Il ne les entendit point. Il s’était laissé emporter plus bas par le courant, sur la même rive, où il voulait cacher cet or dangereux dans une place montueuse, que l’eau ne pût jamais atteindre. Il trouva, entre deux grands rochers, une vaste crevasse : il y versa l’or et repassa la rivière.

Dans cette crevasse se trouvait le beau serpent vert, qui fut tiré de son sommeil par le tintement de l’or qui tombait. Il vit à peine les pièces brillantes qu’il les avala sur-le-champ de grand appétit, cherchant soigneusement toutes celles qui s’étaient dispersées dans les buissons et dans les fentes du rocher.

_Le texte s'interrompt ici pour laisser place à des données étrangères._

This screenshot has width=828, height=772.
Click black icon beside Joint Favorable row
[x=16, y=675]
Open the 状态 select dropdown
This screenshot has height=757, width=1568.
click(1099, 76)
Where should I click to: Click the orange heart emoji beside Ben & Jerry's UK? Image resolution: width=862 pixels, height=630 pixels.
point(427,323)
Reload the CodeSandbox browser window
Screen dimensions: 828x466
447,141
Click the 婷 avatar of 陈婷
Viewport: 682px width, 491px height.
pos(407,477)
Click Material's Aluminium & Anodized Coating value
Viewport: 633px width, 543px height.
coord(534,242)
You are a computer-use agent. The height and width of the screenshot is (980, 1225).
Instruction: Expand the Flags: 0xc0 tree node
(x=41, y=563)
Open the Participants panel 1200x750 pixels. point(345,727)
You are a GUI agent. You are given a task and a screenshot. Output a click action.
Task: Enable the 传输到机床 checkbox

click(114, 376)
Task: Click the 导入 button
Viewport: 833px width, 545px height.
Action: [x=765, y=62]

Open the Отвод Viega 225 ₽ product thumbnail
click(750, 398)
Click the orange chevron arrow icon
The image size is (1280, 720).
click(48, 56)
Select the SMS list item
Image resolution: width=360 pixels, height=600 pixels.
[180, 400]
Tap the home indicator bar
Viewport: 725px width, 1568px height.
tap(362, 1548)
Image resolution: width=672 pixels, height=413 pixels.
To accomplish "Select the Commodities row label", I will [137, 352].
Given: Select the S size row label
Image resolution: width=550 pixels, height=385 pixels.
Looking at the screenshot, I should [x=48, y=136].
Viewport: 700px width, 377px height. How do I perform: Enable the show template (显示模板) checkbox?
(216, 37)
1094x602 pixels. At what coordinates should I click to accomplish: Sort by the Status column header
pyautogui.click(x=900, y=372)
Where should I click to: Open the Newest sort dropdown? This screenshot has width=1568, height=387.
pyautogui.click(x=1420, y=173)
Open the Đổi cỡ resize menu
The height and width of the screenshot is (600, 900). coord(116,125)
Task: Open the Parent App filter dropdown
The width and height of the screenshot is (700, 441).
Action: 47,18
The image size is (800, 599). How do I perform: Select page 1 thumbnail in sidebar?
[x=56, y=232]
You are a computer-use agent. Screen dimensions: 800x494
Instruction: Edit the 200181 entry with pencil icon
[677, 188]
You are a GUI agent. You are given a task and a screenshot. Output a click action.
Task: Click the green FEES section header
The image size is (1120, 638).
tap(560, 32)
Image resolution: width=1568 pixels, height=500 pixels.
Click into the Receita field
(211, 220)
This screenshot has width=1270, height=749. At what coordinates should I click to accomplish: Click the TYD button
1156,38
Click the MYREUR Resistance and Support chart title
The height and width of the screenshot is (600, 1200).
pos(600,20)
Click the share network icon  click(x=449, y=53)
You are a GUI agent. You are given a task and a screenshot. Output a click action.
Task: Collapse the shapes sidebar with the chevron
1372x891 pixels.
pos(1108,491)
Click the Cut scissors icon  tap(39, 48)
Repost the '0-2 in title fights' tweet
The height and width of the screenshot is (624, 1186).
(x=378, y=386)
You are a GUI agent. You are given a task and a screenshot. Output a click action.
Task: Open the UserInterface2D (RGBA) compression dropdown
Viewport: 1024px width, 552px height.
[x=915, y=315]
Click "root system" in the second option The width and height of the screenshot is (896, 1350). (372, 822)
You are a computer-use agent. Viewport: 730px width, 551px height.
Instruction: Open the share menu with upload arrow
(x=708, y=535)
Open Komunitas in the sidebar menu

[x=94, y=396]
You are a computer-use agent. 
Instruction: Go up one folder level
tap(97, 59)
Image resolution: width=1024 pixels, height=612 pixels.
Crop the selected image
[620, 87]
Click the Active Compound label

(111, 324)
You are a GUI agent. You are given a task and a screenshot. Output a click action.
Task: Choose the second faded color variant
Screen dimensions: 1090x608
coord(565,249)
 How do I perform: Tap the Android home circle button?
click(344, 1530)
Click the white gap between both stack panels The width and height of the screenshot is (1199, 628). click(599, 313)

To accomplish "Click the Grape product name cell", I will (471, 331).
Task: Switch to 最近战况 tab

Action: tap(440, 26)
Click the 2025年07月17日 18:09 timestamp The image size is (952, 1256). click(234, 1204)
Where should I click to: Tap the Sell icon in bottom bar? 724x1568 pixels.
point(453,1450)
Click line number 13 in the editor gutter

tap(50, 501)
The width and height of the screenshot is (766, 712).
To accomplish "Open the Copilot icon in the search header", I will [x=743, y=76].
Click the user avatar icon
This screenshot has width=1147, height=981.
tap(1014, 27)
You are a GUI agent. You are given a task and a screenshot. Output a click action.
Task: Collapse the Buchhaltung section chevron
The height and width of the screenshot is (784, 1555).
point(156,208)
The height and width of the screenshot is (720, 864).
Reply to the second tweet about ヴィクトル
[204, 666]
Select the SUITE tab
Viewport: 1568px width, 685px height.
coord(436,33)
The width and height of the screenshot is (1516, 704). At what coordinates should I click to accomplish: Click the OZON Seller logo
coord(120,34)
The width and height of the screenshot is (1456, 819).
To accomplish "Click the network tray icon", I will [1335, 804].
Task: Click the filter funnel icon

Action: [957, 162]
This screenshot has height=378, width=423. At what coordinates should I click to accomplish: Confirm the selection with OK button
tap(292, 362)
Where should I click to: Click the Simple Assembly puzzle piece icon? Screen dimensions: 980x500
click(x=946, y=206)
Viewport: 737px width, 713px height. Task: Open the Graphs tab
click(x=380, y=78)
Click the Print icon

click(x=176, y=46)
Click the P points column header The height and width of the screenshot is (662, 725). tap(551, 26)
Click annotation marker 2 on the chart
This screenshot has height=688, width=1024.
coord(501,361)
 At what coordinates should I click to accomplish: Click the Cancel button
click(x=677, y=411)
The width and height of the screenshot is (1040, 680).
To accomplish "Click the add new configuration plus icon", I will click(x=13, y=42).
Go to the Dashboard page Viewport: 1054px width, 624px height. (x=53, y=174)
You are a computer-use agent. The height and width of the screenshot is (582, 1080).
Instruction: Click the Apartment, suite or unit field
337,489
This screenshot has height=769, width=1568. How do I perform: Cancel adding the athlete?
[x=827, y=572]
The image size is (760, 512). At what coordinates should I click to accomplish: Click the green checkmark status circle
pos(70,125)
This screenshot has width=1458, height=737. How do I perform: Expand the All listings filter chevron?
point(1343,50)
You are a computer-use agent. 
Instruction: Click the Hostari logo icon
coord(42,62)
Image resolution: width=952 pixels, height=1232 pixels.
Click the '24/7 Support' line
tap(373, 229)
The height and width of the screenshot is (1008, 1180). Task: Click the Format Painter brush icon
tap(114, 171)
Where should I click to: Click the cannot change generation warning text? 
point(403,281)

A peine les eut-il avalées qu’il sentit, avec l’impression la plus agréable, l’or se fondre dans ses entrailles et se répandre dans tout son corps, et, à sa grande joie, il s’aperçut qu’il était devenu lumineux et transparent. On lui avait longtemps assuré que ce phénomène était possible ; toutefois, comme il doutait que cette lumière durât longtemps, la curiosité et le désir de prendre ses précautions pour l’avenir le poussèrent hors du rocher pour découvrir qui pouvait avoir versé ce bel or dans la crevasse. Il ne trouva personne, mais il prit beaucoup de plaisir ’ à s’admirer lui-même, comme il rampait à travers le gazon et les broussailles, et à voir l’agréable lumière qu’il répandait parmi la fraîche verdure. Toutes les feuilles semblaient être d’émeraude, toutes les fleurs magnifiquement illuminées. Il traversa inutilement la sauvage solitude ; mais son espoir augmenta, lorsqu’il arriva dans la plaine et qu’il vit de loin une clarté qui était semblable à la sienne. « Je trouve enfin mon -pareil ! » s’écria-t-il, et il courut de ce côté. Il ne s’arrêta pas à la difficulté de ramper à travers le marais et les roseaux ; en effet, bien qu’il vécût de préférence dans les sèches prairies des montagnes et les profondes crevasses des rochers ; qu’il aimât à se nourrir de plantes aromatiques, et qu’il apaisât d’ordinaire sa soif avec la douce rosée et les eaux des sources fraîches : pour l’amour de cet or chéri, et dans l’espoir de la magnifique lumière, il aurait entrepris tout ce qu’on lui aurait demandé.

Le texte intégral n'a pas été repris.